Given task: Copy out all of the records below, substituting "drop-down" for every occurrence of "dropdown" and leaving everything else unchanged.

Items from a data source

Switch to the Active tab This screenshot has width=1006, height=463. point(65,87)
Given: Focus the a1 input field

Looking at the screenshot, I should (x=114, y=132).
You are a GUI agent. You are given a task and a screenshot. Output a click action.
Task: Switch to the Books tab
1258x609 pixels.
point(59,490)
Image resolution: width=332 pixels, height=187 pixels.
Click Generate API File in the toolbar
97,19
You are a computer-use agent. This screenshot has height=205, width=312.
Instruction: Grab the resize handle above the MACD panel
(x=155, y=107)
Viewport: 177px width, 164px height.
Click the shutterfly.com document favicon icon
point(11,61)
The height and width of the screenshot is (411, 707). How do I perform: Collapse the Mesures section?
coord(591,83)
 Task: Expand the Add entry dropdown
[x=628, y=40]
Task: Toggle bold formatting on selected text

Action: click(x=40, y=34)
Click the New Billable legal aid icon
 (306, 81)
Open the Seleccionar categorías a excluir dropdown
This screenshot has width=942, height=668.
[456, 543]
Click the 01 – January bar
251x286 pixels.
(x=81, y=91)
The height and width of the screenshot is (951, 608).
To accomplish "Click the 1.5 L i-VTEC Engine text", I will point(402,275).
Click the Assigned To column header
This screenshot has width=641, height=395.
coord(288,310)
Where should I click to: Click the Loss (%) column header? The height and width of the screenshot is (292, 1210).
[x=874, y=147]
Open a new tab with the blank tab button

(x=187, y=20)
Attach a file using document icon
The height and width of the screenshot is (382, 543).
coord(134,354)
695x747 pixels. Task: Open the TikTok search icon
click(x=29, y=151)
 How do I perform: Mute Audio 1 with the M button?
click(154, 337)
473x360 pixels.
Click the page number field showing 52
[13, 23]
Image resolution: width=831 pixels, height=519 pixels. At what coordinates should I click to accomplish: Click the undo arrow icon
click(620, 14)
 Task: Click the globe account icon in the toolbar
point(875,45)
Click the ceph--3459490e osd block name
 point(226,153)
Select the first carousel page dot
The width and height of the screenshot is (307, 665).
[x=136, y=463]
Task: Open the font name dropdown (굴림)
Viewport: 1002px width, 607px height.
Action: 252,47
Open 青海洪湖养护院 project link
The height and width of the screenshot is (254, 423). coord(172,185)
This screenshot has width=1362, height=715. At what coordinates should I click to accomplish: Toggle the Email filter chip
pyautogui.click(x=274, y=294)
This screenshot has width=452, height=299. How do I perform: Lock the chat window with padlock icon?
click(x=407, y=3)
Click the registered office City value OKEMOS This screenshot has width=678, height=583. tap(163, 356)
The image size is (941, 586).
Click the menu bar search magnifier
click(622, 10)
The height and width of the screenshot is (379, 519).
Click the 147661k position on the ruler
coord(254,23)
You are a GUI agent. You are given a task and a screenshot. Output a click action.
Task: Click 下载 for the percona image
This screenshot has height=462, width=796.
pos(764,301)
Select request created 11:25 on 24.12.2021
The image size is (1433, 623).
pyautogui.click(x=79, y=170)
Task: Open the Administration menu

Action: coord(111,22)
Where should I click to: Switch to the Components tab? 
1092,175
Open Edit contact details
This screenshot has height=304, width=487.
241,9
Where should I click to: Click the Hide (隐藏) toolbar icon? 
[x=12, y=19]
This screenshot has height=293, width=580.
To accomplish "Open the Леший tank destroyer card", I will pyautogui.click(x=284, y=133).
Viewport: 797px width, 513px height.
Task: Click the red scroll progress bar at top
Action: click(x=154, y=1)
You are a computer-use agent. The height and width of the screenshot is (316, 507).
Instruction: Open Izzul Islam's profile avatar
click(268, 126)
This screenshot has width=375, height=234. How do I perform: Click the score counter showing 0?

Correct answer:
Switch to the Active tab This screenshot has width=1006, height=463. point(65,87)
Given: Focus the a1 input field

Looking at the screenshot, I should (x=114, y=132).
You are a GUI agent. You are given a task and a screenshot. Output a click action.
Task: Switch to the Books tab
1258x609 pixels.
point(59,490)
Image resolution: width=332 pixels, height=187 pixels.
Click Generate API File in the toolbar
97,19
You are a computer-use agent. This screenshot has height=205, width=312.
Instruction: Grab the resize handle above the MACD panel
(x=155, y=107)
Viewport: 177px width, 164px height.
Click the shutterfly.com document favicon icon
point(11,61)
The height and width of the screenshot is (411, 707). How do I perform: Collapse the Mesures section?
coord(591,83)
 Task: Expand the Add entry drop-down
[x=628, y=40]
Task: Toggle bold formatting on selected text

Action: click(x=40, y=34)
Click the New Billable legal aid icon
 (306, 81)
Open the Seleccionar categorías a excluir drop-down
This screenshot has width=942, height=668.
[456, 543]
Click the 01 – January bar
251x286 pixels.
(x=81, y=91)
The height and width of the screenshot is (951, 608).
To accomplish "Click the 1.5 L i-VTEC Engine text", I will point(402,275).
Click the Assigned To column header
This screenshot has width=641, height=395.
coord(288,310)
Where should I click to: Click the Loss (%) column header? The height and width of the screenshot is (292, 1210).
[x=874, y=147]
Open a new tab with the blank tab button

(x=187, y=20)
Attach a file using document icon
The height and width of the screenshot is (382, 543).
coord(134,354)
695x747 pixels. Task: Open the TikTok search icon
click(x=29, y=151)
 How do I perform: Mute Audio 1 with the M button?
click(154, 337)
473x360 pixels.
Click the page number field showing 52
[13, 23]
Image resolution: width=831 pixels, height=519 pixels. At what coordinates should I click to accomplish: Click the undo arrow icon
click(620, 14)
 Task: Click the globe account icon in the toolbar
point(875,45)
Click the ceph--3459490e osd block name
 point(226,153)
Select the first carousel page dot
The width and height of the screenshot is (307, 665).
[x=136, y=463]
Task: Open the font name drop-down (굴림)
Viewport: 1002px width, 607px height.
Action: 252,47
Open 青海洪湖养护院 project link
The height and width of the screenshot is (254, 423). coord(172,185)
This screenshot has width=1362, height=715. At what coordinates should I click to accomplish: Toggle the Email filter chip
pyautogui.click(x=274, y=294)
This screenshot has width=452, height=299. How do I perform: Lock the chat window with padlock icon?
click(x=407, y=3)
Click the registered office City value OKEMOS This screenshot has width=678, height=583. tap(163, 356)
The image size is (941, 586).
Click the menu bar search magnifier
click(622, 10)
The height and width of the screenshot is (379, 519).
Click the 147661k position on the ruler
coord(254,23)
You are a GUI agent. You are given a task and a screenshot. Output a click action.
Task: Click 下载 for the percona image
This screenshot has height=462, width=796.
pos(764,301)
Select request created 11:25 on 24.12.2021
The image size is (1433, 623).
pyautogui.click(x=79, y=170)
Task: Open the Administration menu

Action: coord(111,22)
Where should I click to: Switch to the Components tab? 
1092,175
Open Edit contact details
This screenshot has height=304, width=487.
241,9
Where should I click to: Click the Hide (隐藏) toolbar icon? 
[x=12, y=19]
This screenshot has height=293, width=580.
To accomplish "Open the Леший tank destroyer card", I will pyautogui.click(x=284, y=133).
Viewport: 797px width, 513px height.
Task: Click the red scroll progress bar at top
Action: click(x=154, y=1)
You are a computer-use agent. The height and width of the screenshot is (316, 507).
Instruction: Open Izzul Islam's profile avatar
click(268, 126)
This screenshot has width=375, height=234. How do I perform: Click the score counter showing 0?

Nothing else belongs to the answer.